The woman is placed on bed rest, with the affected leg elevated to decrease interstitial swelling and to promote venous return from the leg. She is allowed to ambulate when symptoms have disappeared. Analgesics may be prescribed to control pain and antibiotics will be used as necessary to prevent or control infection. Moist heat provides relief of pain and increases circulation.
Subsequent Treatment
The long-term management of DVT depends on whether the woman is pregnant or in the postpartum period. The pregnant woman with a DVT receives anticoagulation therapy until labor begins. It is resumed 6 to 12 hours after birth and continued for 6 weeks to 6 months after birth (ACOG, 2011). Warfarin (Coumadin) is contraindicated during pregnancy because of teratogenic effects and the risk of fetal hemorrhage. Therefore, pregnant women are given UH or LMWH, which do not cross the placenta.

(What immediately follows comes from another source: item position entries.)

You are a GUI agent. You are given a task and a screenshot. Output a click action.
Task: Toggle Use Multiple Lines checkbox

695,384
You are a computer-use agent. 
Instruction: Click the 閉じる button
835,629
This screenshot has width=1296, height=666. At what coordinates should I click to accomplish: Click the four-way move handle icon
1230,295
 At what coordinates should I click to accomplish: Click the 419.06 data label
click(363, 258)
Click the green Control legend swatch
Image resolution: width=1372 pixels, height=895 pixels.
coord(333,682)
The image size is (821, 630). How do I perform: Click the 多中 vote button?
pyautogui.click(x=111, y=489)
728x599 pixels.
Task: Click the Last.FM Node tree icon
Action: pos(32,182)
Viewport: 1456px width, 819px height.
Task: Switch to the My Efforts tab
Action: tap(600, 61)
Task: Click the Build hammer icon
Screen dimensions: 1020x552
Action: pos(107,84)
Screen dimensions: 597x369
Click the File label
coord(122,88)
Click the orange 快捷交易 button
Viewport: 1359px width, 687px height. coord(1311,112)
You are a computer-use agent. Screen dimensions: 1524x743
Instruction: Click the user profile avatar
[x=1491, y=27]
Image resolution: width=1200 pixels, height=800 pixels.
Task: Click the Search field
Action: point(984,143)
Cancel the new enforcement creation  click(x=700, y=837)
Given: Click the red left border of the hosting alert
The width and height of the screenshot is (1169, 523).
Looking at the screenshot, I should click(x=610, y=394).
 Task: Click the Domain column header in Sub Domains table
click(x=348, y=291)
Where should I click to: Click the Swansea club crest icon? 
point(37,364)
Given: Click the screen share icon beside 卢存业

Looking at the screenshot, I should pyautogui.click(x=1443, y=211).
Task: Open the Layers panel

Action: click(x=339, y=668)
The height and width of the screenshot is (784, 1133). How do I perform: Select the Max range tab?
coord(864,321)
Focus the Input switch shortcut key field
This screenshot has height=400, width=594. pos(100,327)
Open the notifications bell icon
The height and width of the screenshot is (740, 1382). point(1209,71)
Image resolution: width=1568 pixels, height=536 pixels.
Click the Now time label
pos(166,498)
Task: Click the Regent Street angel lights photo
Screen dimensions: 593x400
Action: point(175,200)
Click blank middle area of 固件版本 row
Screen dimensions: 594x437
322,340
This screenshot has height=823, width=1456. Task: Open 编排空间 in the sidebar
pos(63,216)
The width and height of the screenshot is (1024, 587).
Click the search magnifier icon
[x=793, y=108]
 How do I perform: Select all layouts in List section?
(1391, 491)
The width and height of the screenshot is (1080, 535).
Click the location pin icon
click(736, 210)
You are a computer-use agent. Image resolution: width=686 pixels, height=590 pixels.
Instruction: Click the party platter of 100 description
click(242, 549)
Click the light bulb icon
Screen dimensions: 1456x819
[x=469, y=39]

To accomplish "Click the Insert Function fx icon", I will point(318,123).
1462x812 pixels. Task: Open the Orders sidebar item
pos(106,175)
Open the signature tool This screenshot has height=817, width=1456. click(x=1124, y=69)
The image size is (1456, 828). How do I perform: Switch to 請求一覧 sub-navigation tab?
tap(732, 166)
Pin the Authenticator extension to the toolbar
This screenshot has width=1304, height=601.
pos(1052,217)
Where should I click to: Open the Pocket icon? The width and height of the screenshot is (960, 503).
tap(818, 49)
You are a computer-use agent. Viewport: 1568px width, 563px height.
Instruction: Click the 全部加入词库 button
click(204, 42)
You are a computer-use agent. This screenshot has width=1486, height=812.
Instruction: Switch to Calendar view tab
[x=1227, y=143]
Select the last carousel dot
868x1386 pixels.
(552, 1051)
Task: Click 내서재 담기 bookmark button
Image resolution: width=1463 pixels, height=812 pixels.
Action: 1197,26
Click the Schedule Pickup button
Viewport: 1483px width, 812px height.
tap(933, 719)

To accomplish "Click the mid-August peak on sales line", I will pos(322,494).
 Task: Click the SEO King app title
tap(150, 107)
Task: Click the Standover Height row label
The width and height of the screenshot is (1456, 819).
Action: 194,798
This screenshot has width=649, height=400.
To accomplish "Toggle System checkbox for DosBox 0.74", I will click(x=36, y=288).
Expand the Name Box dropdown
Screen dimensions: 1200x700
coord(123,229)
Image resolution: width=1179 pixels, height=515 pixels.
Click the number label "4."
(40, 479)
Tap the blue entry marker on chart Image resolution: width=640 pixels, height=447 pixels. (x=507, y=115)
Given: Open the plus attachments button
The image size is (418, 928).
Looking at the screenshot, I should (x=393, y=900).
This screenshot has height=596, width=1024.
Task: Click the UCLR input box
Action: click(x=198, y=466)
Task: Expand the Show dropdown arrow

During the postpartum period, warfarin is started before heparin is stopped to provide continuous anticoagulation. Heparin is discontinued when the international normalized ratio (INR) has been at therapeutic levels for 2 days. Warfarin therapy is continued for at least 6 weeks postpartum (Ambrose & Repke, 2011). Warfarin is safe for use during lactation. Longer use of warfarin is necessary in some women with continuing risk factors. The INR is used to monitor coagulation time when warfarin is used.
Before discharge from the birth facility, the mother should be taught about lifestyle changes that can improve peripheral circulation. This includes avoiding clothing that is constricting around the legs and prolonged sitting. If sitting for long periods is necessary, walking for a short time hourly or moving her feet and legs frequently will help prevent circulatory stasis.
Nursing Care
The Mother with Deep Venous Thrombosis
Assessment
Assessment focuses on determining the status of the venous thrombosis. Inspect both legs at the same time so that the affected leg can be compared with the unaffected leg. DVT is most often unilateral, usually affecting the woman’s left side (Lockwood, 2009). Warmth or redness indicates inflammation; coolness or cyanosis indicates venous obstruction. Palpate the pedal pulses, comparing the strength of the right and left. Measure the affected and unaffected leg comparing the circumferences to obtain an estimation of the edema. Record the measurements for ongoing assessment. It may be helpful to mark the woman’s legs at the location of the measurement for consistency in assessments. Ask the woman about the degree of her discomfort. Pain is caused by tissue hypoxia, and increasing pain indicates progressive obstruction.
Evaluate the laboratory reports of clotting studies. In addition to activated partial thromboplastin time, platelets may be evaluated when UH is used. Thrombocytopenia is a concern when heparin is administered for a prolonged time. The INR is evaluated when the anticoagulant for the postpartum woman is changed to warfarin.